Monday 11 February 2019

My elusive dreams



As a direct consequence of analytic developments I am dreaming (ie recollecting dreams on waking) vividly and often. Alas most of the dreams are incredibly stupid. The odd one here and there is not so much stupid as a terrifyingly undisguised intrusion of the parts of my psyche which feel, correctly, that they don't get enough attention in waking life, for very good reasons as it turns out. Well, I am writing all of them down, worrying, sad, funny and dumb. Straight from the dream diary, here is an account of last night's typically stupid one:

Slept very poorly last night but my own fault for drinking wine and not taking my sleeping pill. And it was a less unhappy sort of sleeplessness than other recent sleeplessnesses have been. But still, I woke from a dream that should win a prize of some kind. I was in the elegant old-fashioned Spanish Mission-style lobby of a theatre or picture palace - it seems important to me that I was standing beside a large potted palm and it was night-time - and I'd just bought a ticket, but instead of walking in (wherever in was) over the unpeopled and indeed inviting tiled floor by the ticket counter, I found myself trying to crawl over the sill of the counter itself, and to make matters stupider, I was trying to cram my body between two seemingly freestanding textured semiopaque plastic screens. I was trying to get between these without pushing them over and this was awkward and impossible because they weren't fixed in position.
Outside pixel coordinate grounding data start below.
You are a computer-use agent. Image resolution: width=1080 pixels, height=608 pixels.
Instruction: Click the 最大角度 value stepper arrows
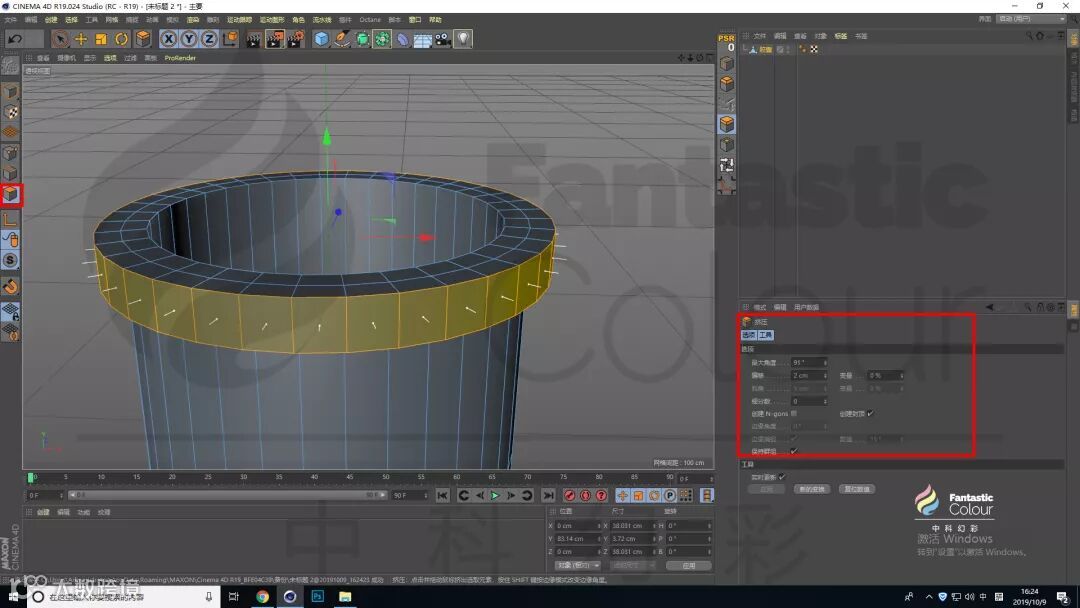[x=825, y=362]
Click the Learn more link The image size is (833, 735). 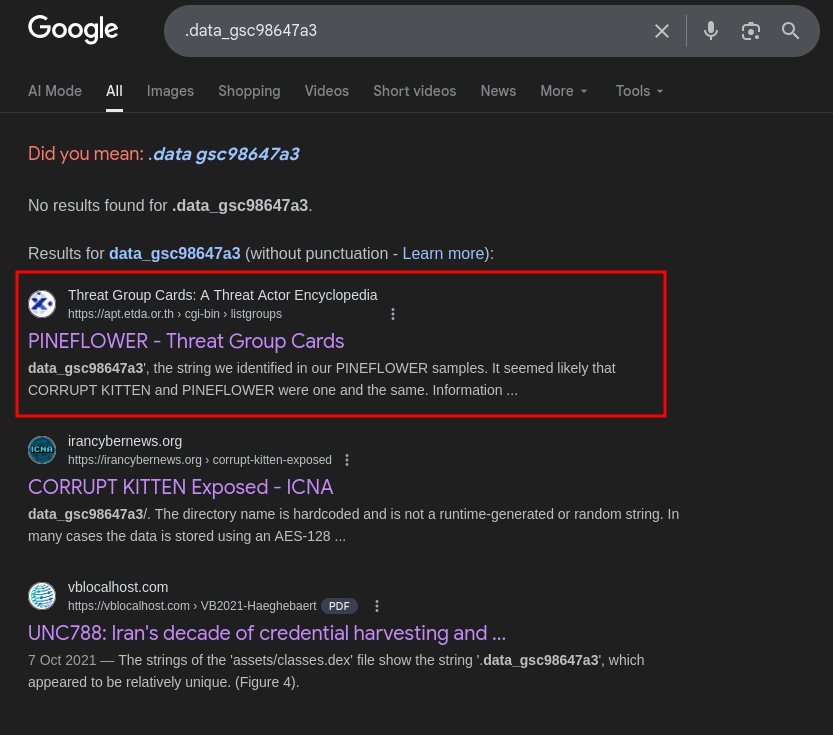coord(443,254)
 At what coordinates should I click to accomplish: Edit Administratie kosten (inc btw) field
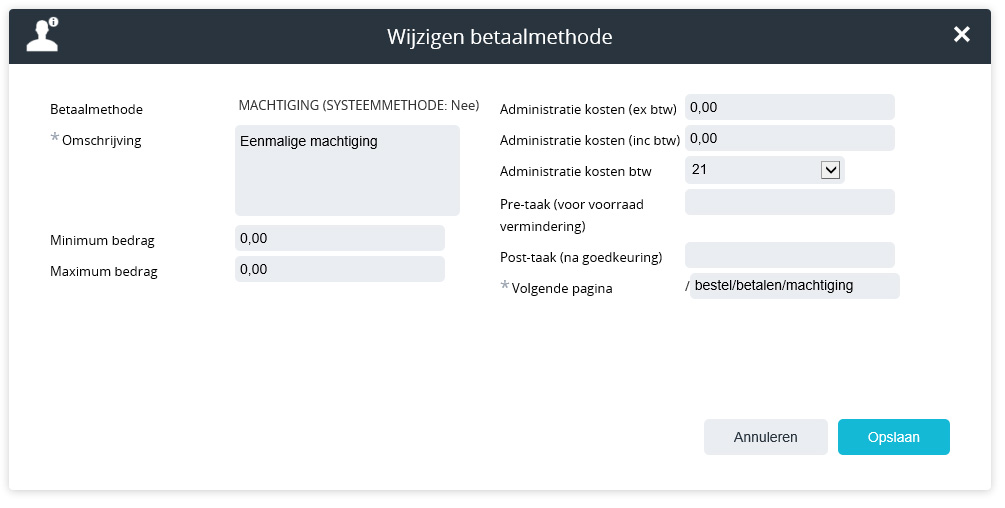(789, 138)
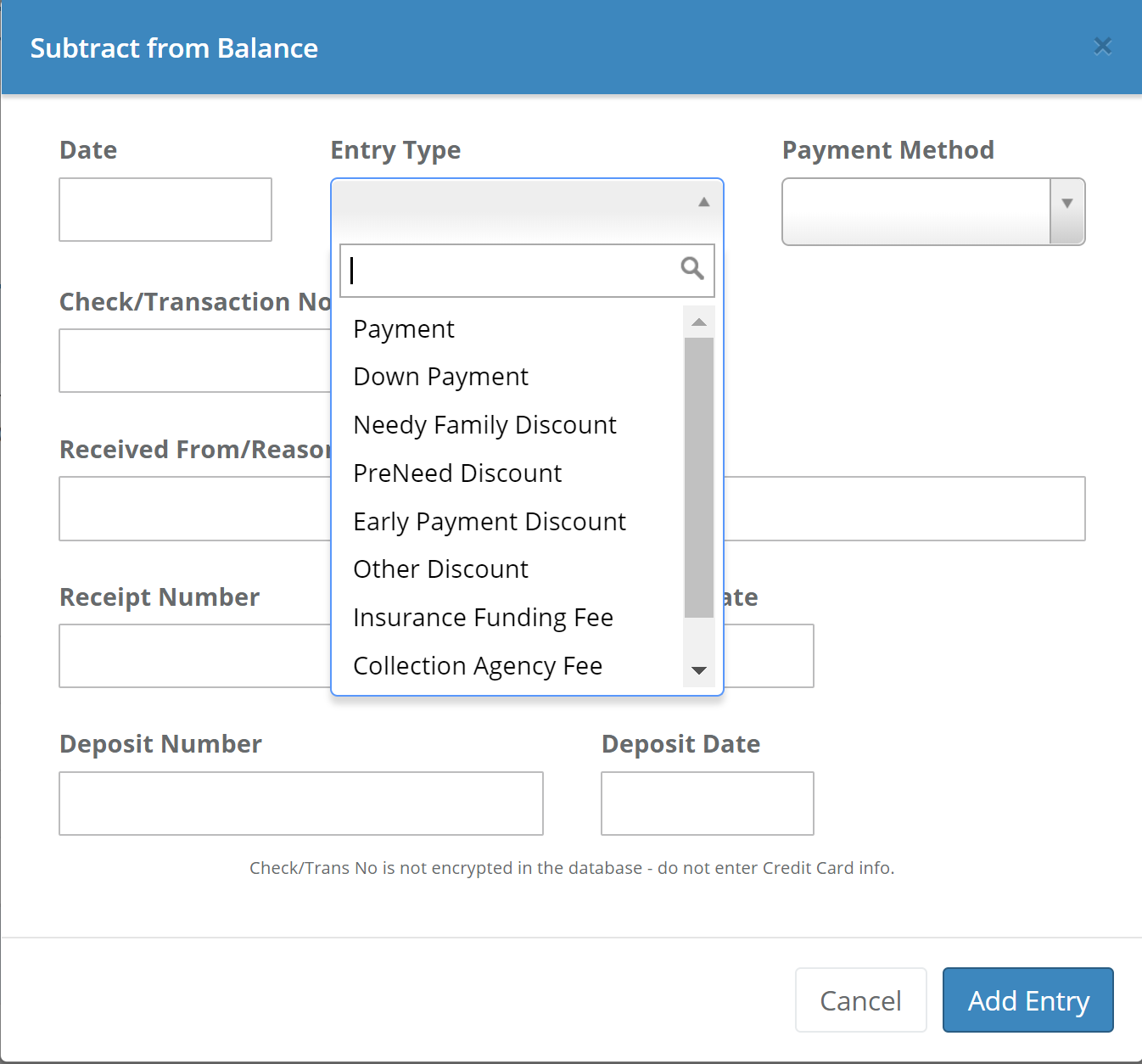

So there was I, trying to wriggle through some clumsy, narrow, shifting gap while nobody at all blocked my open path.

The last time I had a phase of energetic dreaming I did what I am also doing now and brought them to my doctor, in much the same spirit as cats bring headless mice or miceless heads to the people they love and trust, and got much the same response. And this seems terribly unfair to me. Why be a psychoanalyst if you do not receive the gift of a patient's dream - the more bits hanging off of it the better - with appreciation for the effort the saurian brain has made to join in the adventure, for the tributes raised up from the deep? I understand that this faint distaste has something to do with the general atmosphere of it being in poor taste of me to have read and understood psychoanalytic theory (honestly there is nothing very difficult to understand about it, except Lacan, who I am not at all convinced can be understood) but what it really comes down to, most likely, is just the fact that it's excrutiatingly boring to hear about anybody else's dream, in any circumstances whatsoever.

And you, right now, can confirm that this is true.

 

2 comments:

ernmalleyscat said...

I like hearing about dreams and thank you for that mouse (part). There is no point trying to put it back together though, it's done its dash.

Anonymous said...

Not boring. It's fascinating. There must be a reason for dreams.